* Exercise directions: In the data that follows, every line containing the word "will" should be returned.

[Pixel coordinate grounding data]

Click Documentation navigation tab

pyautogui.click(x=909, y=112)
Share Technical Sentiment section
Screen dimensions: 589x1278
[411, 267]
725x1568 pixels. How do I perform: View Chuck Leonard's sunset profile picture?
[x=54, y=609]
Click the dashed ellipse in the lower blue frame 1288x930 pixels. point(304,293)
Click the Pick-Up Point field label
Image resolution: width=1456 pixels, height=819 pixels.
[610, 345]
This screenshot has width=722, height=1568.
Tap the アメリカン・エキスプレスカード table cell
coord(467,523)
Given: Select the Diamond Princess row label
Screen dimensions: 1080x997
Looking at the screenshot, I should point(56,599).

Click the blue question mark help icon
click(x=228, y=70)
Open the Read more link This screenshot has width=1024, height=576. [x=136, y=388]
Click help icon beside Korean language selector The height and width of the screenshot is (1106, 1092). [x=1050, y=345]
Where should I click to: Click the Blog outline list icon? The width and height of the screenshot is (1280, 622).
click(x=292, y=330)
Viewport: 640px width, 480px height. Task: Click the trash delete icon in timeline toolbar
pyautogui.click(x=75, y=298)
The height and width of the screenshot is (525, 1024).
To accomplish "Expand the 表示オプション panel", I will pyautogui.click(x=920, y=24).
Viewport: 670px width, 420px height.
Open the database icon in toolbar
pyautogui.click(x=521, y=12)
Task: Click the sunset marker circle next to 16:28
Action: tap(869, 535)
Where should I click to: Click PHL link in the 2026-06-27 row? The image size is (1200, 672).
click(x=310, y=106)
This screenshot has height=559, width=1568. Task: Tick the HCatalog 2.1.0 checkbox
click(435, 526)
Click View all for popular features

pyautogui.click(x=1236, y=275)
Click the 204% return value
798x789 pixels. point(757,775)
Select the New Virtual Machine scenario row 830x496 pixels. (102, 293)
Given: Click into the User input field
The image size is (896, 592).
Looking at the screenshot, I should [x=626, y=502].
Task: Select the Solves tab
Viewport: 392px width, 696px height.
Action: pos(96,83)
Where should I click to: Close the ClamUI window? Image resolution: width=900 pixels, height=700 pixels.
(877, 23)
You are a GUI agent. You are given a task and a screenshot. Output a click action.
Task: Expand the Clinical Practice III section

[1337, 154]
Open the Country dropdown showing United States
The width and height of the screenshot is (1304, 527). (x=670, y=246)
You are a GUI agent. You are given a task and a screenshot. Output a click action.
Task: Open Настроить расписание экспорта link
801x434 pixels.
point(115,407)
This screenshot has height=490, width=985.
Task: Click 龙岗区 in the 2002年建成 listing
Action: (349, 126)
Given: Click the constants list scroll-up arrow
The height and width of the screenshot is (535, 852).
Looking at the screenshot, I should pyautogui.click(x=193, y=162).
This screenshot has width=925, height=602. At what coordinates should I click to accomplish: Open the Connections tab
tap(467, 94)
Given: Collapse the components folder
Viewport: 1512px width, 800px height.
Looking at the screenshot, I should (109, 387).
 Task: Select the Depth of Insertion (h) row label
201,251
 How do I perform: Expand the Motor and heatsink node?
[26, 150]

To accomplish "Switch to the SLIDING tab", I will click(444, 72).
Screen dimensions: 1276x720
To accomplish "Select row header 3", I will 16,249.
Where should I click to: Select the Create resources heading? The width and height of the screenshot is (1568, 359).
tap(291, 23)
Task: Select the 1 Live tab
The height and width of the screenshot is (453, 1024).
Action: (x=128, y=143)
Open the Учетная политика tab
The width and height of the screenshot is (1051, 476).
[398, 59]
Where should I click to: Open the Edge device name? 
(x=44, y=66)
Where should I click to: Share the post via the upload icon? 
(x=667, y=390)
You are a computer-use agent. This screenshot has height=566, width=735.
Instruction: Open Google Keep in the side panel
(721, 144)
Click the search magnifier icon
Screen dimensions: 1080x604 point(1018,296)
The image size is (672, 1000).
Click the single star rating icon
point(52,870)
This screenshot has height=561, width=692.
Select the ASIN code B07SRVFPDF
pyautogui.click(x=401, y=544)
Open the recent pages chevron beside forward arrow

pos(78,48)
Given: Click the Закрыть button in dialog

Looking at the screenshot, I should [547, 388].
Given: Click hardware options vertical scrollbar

* Answer to the exercise:
To accomplish "Expand the 表示オプション panel", I will pyautogui.click(x=920, y=24).
To accomplish "Switch to the SLIDING tab", I will click(444, 72).
To accomplish "Select row header 3", I will 16,249.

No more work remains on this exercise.